Friday, February 24, 2012 - 2:00pm
Fung Auditorium | Powell-Focht Bioengineering Hall
Stephen Mayfield, PhD

Director, San Diego Center for Algae Biotechnology
Professor, Molecular Biology
UC San Diego

Micro-algae for the production of biofuels and bioproducts

Abstract: 
Fuel, food, and biological products are all different forms of chemical energy, and as such are closely interrelated. All of these products are ultimately derived from photosynthesis, the process by which sunlight energy is converted to chemical energy.

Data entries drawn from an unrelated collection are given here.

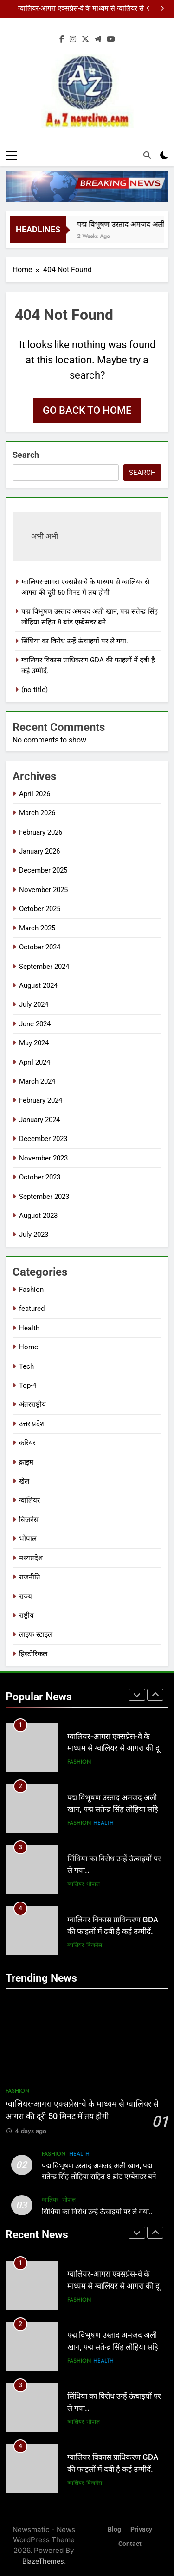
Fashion (31, 1289)
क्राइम (26, 1462)
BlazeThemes (43, 2561)
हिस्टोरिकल (33, 1654)
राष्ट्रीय (26, 1616)
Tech (26, 1366)
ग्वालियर (29, 1501)
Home (28, 1347)
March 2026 (37, 813)
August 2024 (38, 985)
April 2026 (34, 794)
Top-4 (27, 1385)
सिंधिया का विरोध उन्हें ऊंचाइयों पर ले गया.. (75, 641)
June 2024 (35, 1024)
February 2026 (40, 832)
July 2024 (33, 1005)
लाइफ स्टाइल (35, 1635)
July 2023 (33, 1235)
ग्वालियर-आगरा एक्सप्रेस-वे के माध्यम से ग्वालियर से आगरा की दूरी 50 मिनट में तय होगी (81, 8)
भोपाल (28, 1539)
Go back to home (87, 411)
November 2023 (43, 1158)
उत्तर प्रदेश (32, 1424)
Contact (130, 2544)
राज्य (25, 1596)
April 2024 (34, 1062)
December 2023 (43, 1139)
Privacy (141, 2529)
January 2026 (39, 851)
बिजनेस (29, 1520)
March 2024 (37, 1082)
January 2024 (39, 1120)
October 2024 (39, 947)
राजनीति (29, 1577)
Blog (114, 2529)
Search (26, 455)
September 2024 (44, 966)
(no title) (34, 690)
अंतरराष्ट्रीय (32, 1405)
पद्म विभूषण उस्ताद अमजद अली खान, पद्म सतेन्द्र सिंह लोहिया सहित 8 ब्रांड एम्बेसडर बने (114, 1809)
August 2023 (38, 1215)
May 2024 (34, 1043)
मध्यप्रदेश (31, 1558)
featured (32, 1309)
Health (29, 1328)
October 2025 (39, 909)
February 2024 (40, 1101)
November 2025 (43, 890)
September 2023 (44, 1196)
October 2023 (39, 1177)
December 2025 (43, 871)
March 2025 (37, 928)
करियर (27, 1443)
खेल (24, 1482)
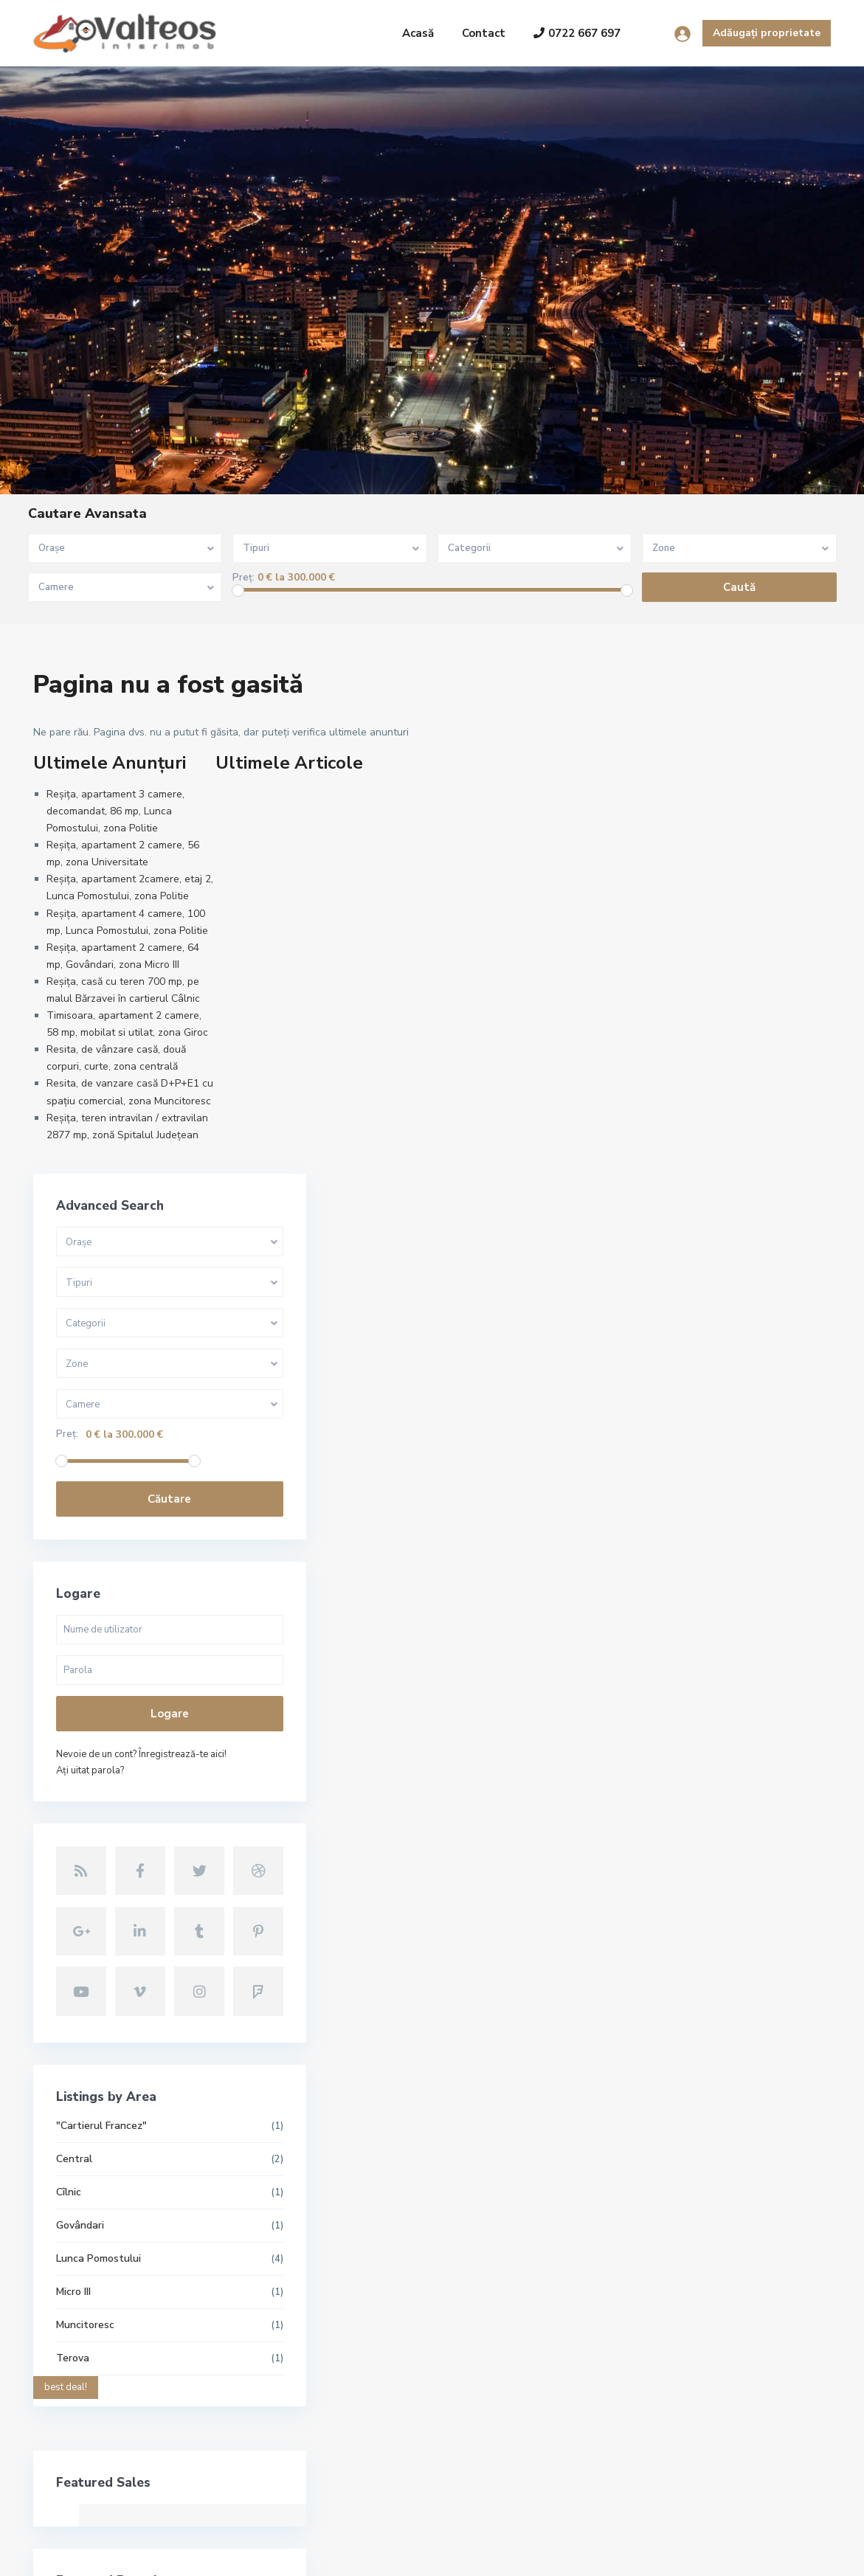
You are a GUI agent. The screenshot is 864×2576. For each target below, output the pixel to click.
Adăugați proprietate (766, 33)
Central (648, 1622)
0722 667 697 (577, 33)
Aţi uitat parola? (664, 1265)
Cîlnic (642, 1655)
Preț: (243, 578)
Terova (646, 1821)
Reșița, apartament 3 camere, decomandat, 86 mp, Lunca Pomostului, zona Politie (115, 811)
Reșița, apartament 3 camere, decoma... (367, 2234)
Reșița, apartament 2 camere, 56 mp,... (367, 2295)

Over the last 100 years we have exploited fossil fuels to drive unprecedented economic and agricultural growth, but in so doing we have released sequestered CO2 into the atmosphere, which is now beginning to impact our climate. In addition, fossil fuel reserves are finite, and we are now starting to see the initial signs of depletion of these reserves, including the rising cost of fuels and food. Together these factors have provided the impetus behind the development of new renewable energy sources that can supplant fossil fuels while greatly reducing carbon emissions into the atmosphere. Eukaryotic algae offer tremendous potential for the large scale production of biofuels and bio-products as algae require only sunlight as an energy source and sequester CO2 during the production of biomass, and algae can be much more efficient then terrestrial plants in fixing CO2 and producing biomass. Using “designed for purpose” photosynthetic organisms we have the opportunity to develop production platforms for fuel, food, and bioproducts that have unmatched efficiencies and productivities. We are developing the genetic and synthetic biology tools to enable the production of designer algae as a bio-fuels and bio-products platform. The challenges we face for our energy future, as well as some early successes in developing algae as a biotechnology platform will be discussed.